Virus May Be Tied To Gulf War Illness
A California scientist says he has discovered genetic material common to Gulf War-era veterans that could provide a clue as to why so many became sick after serving in the 1991 war.
Microbiologist Dr. Howard Urnovitz, in a study being presented Monday to a conference of Gulf War veterans in Tampa, Fla., said the genetic marker could point to the existence of a virus.
The virus, in turn, could make veterans exposed to chemical agents or other toxins more susceptible to illness, he said.
The report came as the Pentagon is under increased pressure from Congress and veterans’ groups to examine the extent of U.S. troop exposure to chemical agents housed in a large Iraqi weapons arsenal blown up in March, 1991.
The Pentagon denied until June this year that evidence existed showing Americans were contaminated by Iraqi chemical or biological weapons. It now acknowledges that up to 15,000 could have been exposed to the highly toxic nerve agent sarin and to mustard gas at the Khamiseyah arsenal in southern Iraq.

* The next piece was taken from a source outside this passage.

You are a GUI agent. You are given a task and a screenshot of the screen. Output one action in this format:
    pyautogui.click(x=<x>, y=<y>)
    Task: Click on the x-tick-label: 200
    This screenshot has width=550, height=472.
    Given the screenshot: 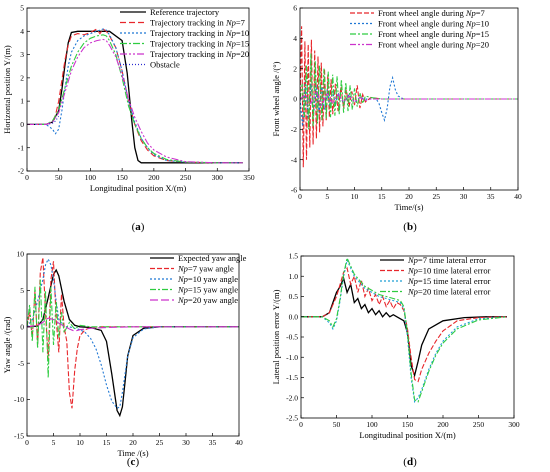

Urnovitz, in an interview with The Associated Press, stressed Sunday that what he has discovered are genetic sequences that may be related to the enterovirus family but not the virus itself. The large enterovirus family ranges from viruses causing the common cold to those causing polio.
“All we’ve done is connect a big dot,” he said. “We haven’t solved the puzzle.”
But he said his study could be “terribly important” if it leads to discovery of a virus that could have put Gulf War veterans at substantially higher risk of illness when exposed to chemical agents or other pollutants common to a war environment.